▼
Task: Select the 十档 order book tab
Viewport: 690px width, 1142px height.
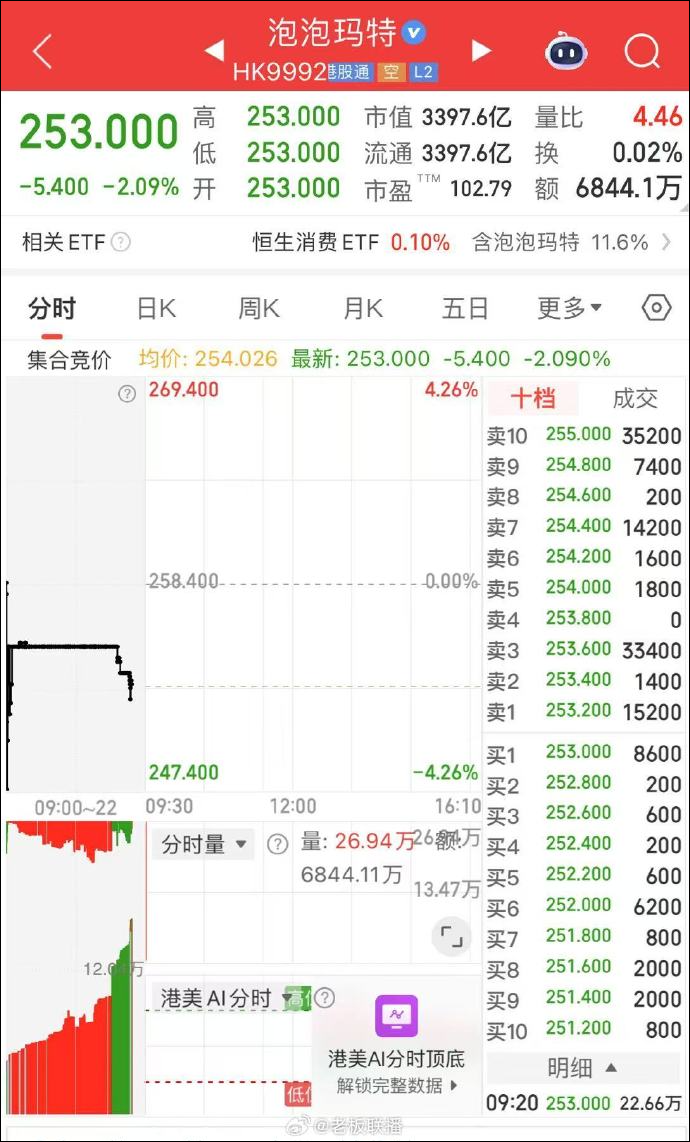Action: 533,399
▲
▼
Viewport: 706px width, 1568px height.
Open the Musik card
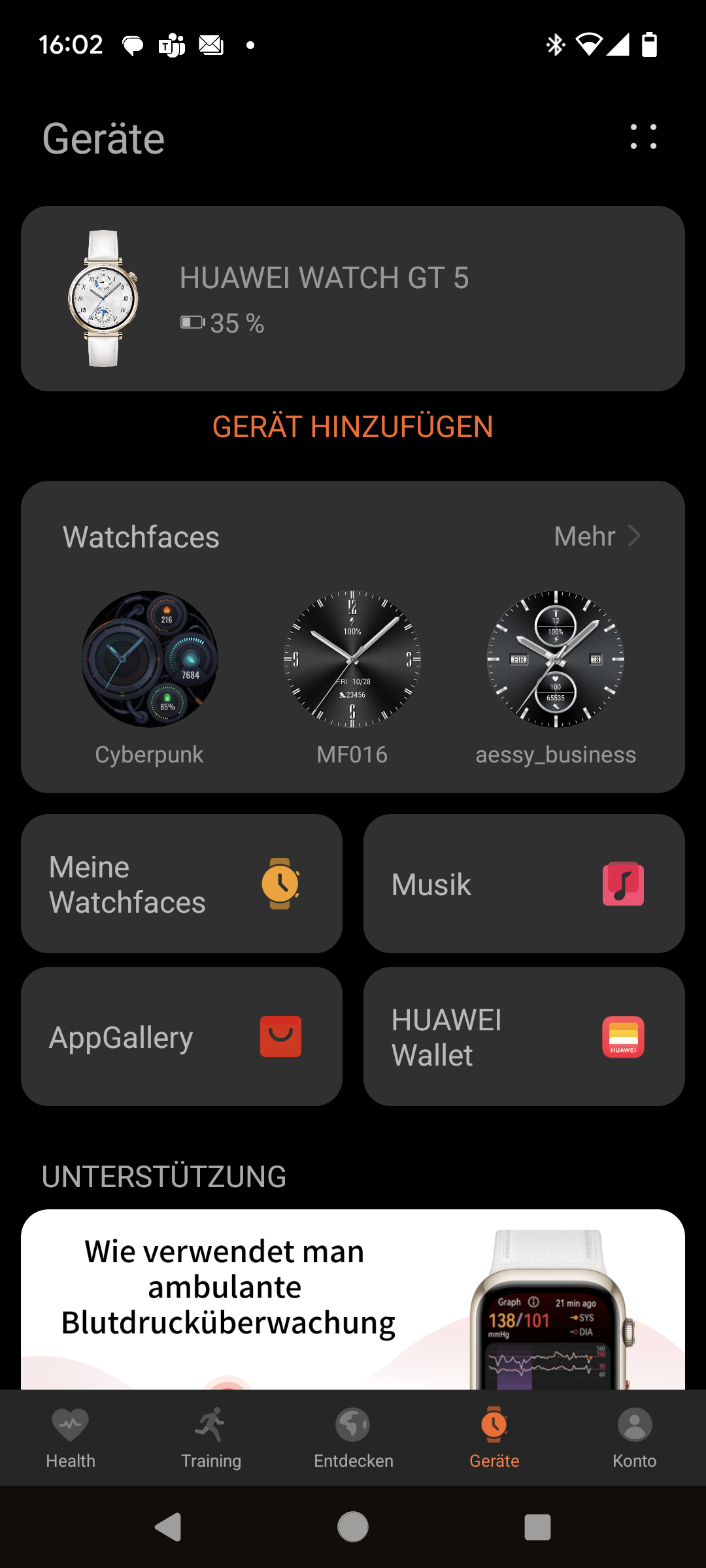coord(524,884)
▲
# TASK STATEMENT
Format the entries from the line with "Task: Select the 十档 order book tab" through the line with "Action: 533,399" as a numbered list, with blank lines and the pictures left out.

# WORKED SOLUTION
1. Task: Select the 十档 order book tab
2. Viewport: 690px width, 1142px height.
3. Action: 533,399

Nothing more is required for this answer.